TO-DO ITEM
Quote verbatim every line of the data from the one containing "is (672, 796)." down to the one containing "(985, 110).", with both of those end lines included.

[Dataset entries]
::::::::::

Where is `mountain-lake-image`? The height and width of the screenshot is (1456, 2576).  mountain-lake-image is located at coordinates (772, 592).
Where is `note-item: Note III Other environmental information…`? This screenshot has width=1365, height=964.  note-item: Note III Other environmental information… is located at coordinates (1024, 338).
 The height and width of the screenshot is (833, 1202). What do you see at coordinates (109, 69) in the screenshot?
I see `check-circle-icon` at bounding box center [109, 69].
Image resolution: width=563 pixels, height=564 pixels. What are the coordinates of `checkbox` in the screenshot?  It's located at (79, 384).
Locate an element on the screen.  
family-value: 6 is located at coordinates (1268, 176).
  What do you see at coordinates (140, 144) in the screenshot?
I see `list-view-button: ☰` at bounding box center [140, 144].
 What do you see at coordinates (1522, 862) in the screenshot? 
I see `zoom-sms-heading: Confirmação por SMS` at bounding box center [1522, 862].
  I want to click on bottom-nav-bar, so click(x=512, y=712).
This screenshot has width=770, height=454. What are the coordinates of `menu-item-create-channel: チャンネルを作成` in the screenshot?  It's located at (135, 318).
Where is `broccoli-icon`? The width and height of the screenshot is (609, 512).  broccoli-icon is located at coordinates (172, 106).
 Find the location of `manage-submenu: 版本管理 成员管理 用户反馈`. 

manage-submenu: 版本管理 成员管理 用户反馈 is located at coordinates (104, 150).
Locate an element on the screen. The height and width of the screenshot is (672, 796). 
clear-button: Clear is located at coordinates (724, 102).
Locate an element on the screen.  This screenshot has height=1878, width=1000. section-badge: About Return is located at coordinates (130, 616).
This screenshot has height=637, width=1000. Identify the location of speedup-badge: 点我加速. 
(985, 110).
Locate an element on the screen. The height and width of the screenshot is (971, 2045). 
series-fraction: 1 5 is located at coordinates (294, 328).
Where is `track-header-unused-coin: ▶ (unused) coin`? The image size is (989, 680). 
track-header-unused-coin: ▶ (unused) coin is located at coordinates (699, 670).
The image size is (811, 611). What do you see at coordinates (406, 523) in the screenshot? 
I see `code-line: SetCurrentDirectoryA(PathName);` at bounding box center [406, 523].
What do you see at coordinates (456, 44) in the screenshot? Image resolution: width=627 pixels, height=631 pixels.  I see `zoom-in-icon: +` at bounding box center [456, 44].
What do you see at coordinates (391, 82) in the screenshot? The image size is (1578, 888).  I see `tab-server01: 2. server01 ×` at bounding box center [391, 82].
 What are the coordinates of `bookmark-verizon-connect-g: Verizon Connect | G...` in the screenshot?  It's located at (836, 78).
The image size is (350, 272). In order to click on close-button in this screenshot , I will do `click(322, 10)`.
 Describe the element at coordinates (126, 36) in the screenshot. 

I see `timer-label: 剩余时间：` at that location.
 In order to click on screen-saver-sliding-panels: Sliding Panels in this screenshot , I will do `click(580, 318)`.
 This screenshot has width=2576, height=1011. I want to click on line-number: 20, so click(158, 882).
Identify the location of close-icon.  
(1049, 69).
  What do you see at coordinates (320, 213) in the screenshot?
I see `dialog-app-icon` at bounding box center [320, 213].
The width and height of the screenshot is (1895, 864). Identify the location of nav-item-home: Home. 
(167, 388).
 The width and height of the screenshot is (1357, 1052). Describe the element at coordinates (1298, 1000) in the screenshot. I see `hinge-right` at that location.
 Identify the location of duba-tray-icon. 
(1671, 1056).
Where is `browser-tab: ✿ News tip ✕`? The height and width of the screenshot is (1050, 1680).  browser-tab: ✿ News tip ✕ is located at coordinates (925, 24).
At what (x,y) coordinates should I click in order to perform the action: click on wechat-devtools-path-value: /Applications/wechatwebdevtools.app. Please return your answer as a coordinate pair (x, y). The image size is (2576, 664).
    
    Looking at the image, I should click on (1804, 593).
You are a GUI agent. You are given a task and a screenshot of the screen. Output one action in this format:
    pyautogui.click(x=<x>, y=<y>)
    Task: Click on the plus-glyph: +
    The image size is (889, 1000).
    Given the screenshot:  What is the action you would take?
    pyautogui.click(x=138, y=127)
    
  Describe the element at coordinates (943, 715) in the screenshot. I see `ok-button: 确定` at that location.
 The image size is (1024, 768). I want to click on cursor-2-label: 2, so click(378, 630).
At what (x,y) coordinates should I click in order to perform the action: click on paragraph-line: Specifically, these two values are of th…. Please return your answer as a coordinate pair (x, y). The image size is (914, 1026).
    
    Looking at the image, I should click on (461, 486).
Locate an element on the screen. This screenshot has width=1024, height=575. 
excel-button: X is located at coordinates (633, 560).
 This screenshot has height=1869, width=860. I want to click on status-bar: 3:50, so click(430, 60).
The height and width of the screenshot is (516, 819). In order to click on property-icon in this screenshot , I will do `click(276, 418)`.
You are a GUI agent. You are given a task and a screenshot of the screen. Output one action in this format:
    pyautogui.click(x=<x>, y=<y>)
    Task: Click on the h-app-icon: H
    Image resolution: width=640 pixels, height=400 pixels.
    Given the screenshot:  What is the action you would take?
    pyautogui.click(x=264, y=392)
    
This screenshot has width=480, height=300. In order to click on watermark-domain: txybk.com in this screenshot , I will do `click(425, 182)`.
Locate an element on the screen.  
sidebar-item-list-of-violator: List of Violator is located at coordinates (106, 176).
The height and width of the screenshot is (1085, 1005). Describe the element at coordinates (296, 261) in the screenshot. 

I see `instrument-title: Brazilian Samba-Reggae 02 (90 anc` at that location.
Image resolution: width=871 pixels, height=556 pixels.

::::::::::

SOLUTION FOR THIS EXERCISE
Locate an element on the screen. The height and width of the screenshot is (672, 796). 
clear-button: Clear is located at coordinates (724, 102).
Locate an element on the screen.  This screenshot has height=1878, width=1000. section-badge: About Return is located at coordinates (130, 616).
This screenshot has height=637, width=1000. Identify the location of speedup-badge: 点我加速. 
(985, 110).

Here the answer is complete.